Regular Expression Format

Regular expressions are used to match the user names attached to print jobs, where the user name has been "mangled", i.e. altered by having extra characters added to the beginning and/or end of it. Regular expressions have three parts: a pre-match string that matches any characters that appear in the user name string before the actual user name; a match string, which matches the actual user name; and a post-match string which identifies any characters that appear after the actual user name.

Regular expressions are defined in Pharos Administrator at System > System Settings > Regular Expressions tab. Regular expressions are written in a special format, and may contain a number of different special characters.

Special Characters

The following special characters can be used to specify a match in a regular expression:

Special Character

Usage

. period

Represents a match for any one character.  For example, .at matches "cat", "bat", "hat", etc.

* asterisk

Means match zero or more of what goes before it in the Regular Expression. For example:

  • [a-z]* matches any name or word in lower-case
  • [A-Z]* matches any name or word in upper-case
  • .* matches anything at all, including nothing

+ plus

Means match one or more of what goes before it in the Regular Expression. This is similar to *; the only difference is that * matches on zero or more, while + needs at least one occurrence. So .+ matches any number of characters of any type, but does not match nothing.

( ) parentheses

Identifies parts of Regular Expressions that are treated as one unit. For example, [a-z] matches a single lower case letter, but (and)[a-z] matches a string with the letters "and" followed by a lower case letter e.g. "andy".

[ ] square brackets

Represents a range of possibilities that can be matched. For example, [gpr] matches either "g", "p" or "r", whereas [ ] matches a space .

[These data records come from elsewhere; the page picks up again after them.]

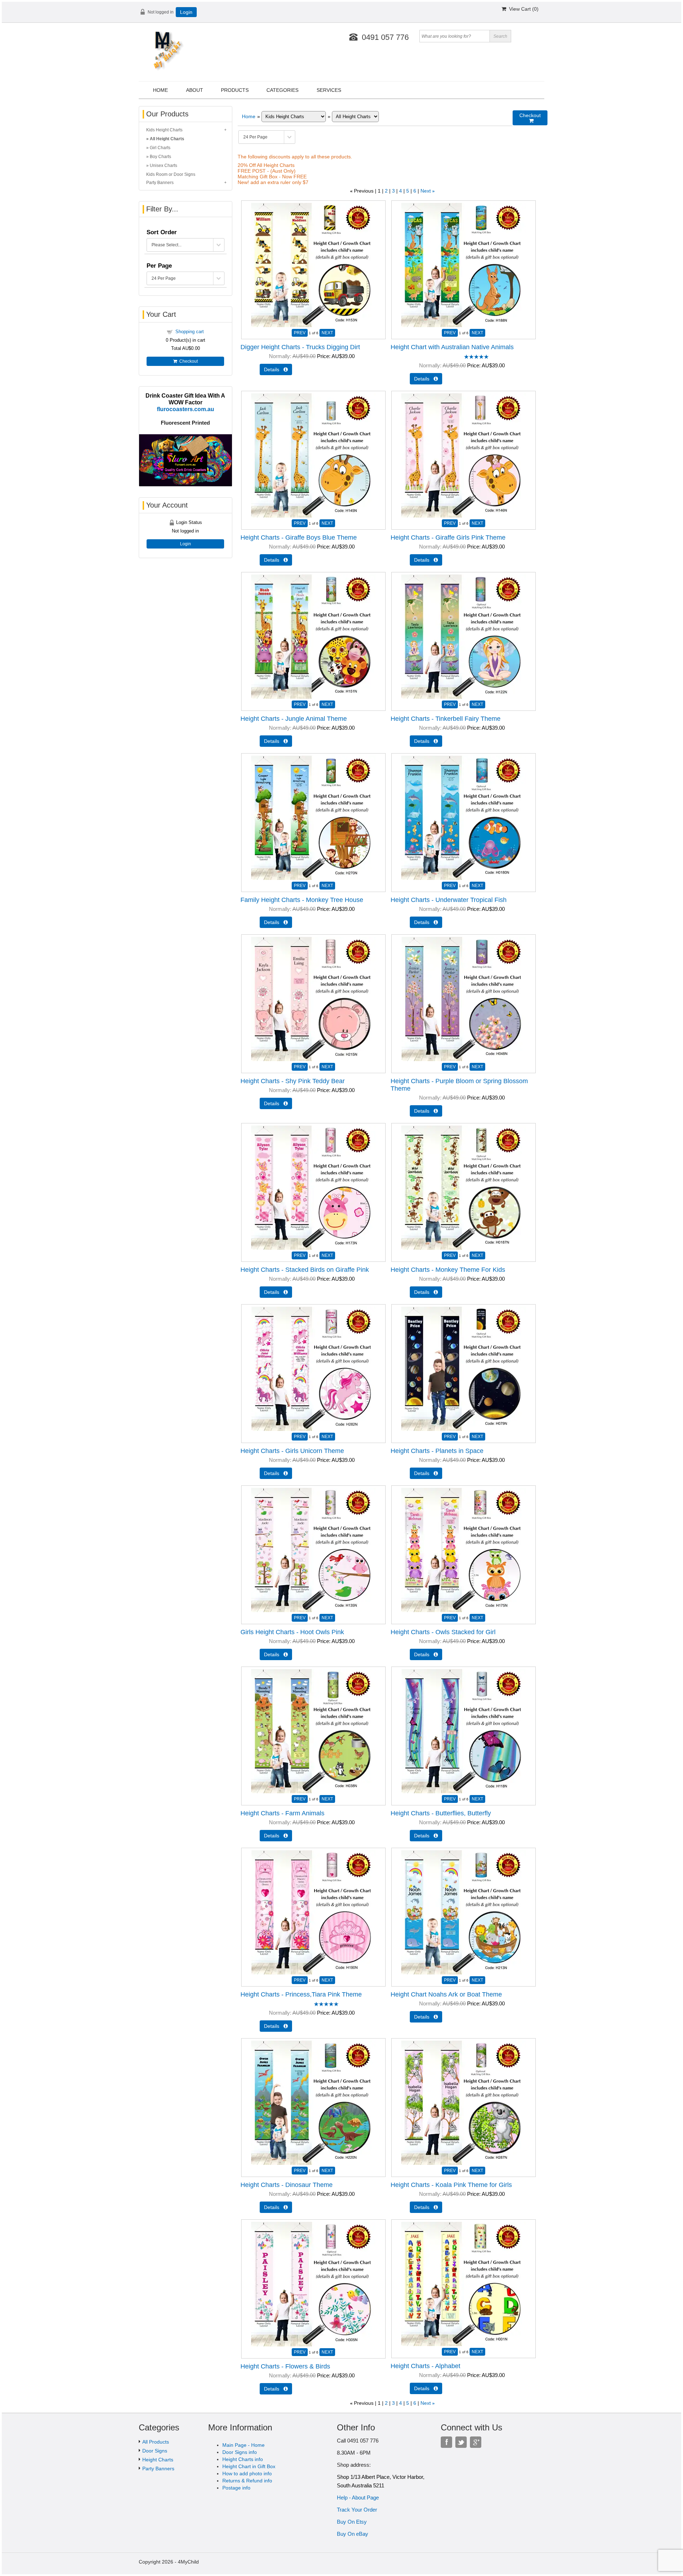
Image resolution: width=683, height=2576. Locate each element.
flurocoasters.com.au (185, 409)
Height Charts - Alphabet (425, 2366)
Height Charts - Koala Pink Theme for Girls (451, 2184)
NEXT (327, 333)
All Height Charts (167, 138)
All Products (155, 2442)
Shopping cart (189, 331)
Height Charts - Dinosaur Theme (286, 2184)
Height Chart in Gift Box (248, 2466)
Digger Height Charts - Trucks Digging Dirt (300, 347)
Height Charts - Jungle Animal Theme (293, 718)
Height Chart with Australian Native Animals (452, 347)
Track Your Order (357, 2510)
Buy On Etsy (352, 2522)
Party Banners (160, 182)
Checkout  (530, 118)
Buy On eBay (352, 2534)
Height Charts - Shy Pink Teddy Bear (292, 1081)
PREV (300, 333)
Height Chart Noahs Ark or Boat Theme (446, 1994)
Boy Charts (160, 156)
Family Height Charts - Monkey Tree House (301, 899)
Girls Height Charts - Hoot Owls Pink (292, 1632)
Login (186, 12)
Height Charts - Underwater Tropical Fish (449, 899)
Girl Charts (160, 147)
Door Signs (154, 2451)
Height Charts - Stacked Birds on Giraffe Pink (304, 1269)
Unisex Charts (163, 165)
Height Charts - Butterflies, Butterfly (441, 1813)
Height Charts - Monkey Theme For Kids (448, 1269)
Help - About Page (358, 2497)
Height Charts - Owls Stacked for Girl (443, 1632)
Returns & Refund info (247, 2480)
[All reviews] (476, 357)
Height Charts (157, 2459)
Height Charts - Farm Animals (282, 1813)
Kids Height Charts (164, 129)
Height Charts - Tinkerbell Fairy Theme (446, 718)
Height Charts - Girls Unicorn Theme (292, 1450)
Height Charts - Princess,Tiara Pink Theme (301, 1994)
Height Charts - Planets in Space (437, 1450)
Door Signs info (239, 2452)
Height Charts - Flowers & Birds (285, 2366)
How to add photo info (247, 2473)
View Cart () (522, 9)
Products (235, 90)
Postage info (236, 2488)
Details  (276, 369)
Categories (282, 90)
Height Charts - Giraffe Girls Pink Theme (448, 537)
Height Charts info (242, 2459)
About (194, 90)
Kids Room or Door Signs (170, 174)
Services (329, 90)
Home (160, 90)
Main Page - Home (243, 2445)
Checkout (187, 361)
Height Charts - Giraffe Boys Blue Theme (298, 537)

Using a dash between characters within the brackets indicates a match for that range of characters. For example:

  • [g-r] matches any lower-case character between "g" and "r" inclusive
  • [a-z] matches any lower-case character
  • [0-9] matches any single digit in that range

^ caret

Used as the first character in the set between square brackets, the caret means the Regular Expression does not match any character within the brackets. For example [^gprw] matches any character other than "g", "p", "r" or "w"

Used at the beginning of an expression or sub-expression, the caret means the matched string must be at the beginning of the string being searched. For example, ^abc matches "abc" at the beginning of a string. ^abc.* means a match for any string beginning with "abc".

$ dollar sign

Used at the end of an expression or sub-expression, the dollar sign means the matched string must be at the end of the string being searched.  For example, abc$ matches "abc" at the end of a string. .*abc$ means a match for any string ending with "abc".

? question mark

Identifies the preceding character as an optional element that may occur once or not at all in the string being matched. For example, ABC? matches AB or ABC.

| pipe

Means a choice exists for a match. For example, the Regular Expression .*(s|es) means any characters followed by "s" or "es" so it matches "dogs" or "horses".

\ backslash

Followed by a special character returns that character to its literal form. For example, \* represents an asterisk in the string being matched.

Where consecutive groups of regular expressions are used, the string being matched must mirror the grouping. For example:

  • [a-z]*[ ][a-z]* matches any string comprising two groups of letter combinations separated by a space, such as "john doe"
  • [A-Z][a-z]* matches any word beginning with a capital, such as "Pharos" or "John"

Examples

The following examples illustrate the regular expressions for the pre-match, match and post-match required to match user names in a variety of situations.

 

Name Format Received by Pharos

Required Name Format

Pre-match

Match

Post-match

1

.john smith.abc.efg

john smith

[.]

[a-zA-Z0-9_]*[ ][a-zA-Z0-9_]*

[.][a-zA-Z0-9_]*

2

/o=.../on=.../un=.../n=john

john

.*/n=

[a-zA-Z0-9_]*

 

3

john (192.168.2.1)

john

 

[^ ]*

[ ][(].*

4

 (john)

john

[ ]*[(]

[^)]+

[)].*

Example 1 matches a two-word name that is preceded by a period, and following by a period and any number of other characters. This sort of user name string can be produced by Novell systems.

Example 2 matches any number of characters that occur after "/n=". This sort of user name string can be produced by Novell systems.

Example 3 matches a user name that is followed by a space, then any number of characters in parentheses. This sort of user name string can be produced by Mac and LPR printing systems.

Example 4 matches a user name preceded by any number of spaces and enclosed in parentheses. This is one of the default Regular Expressions installed with Pharos Administrator.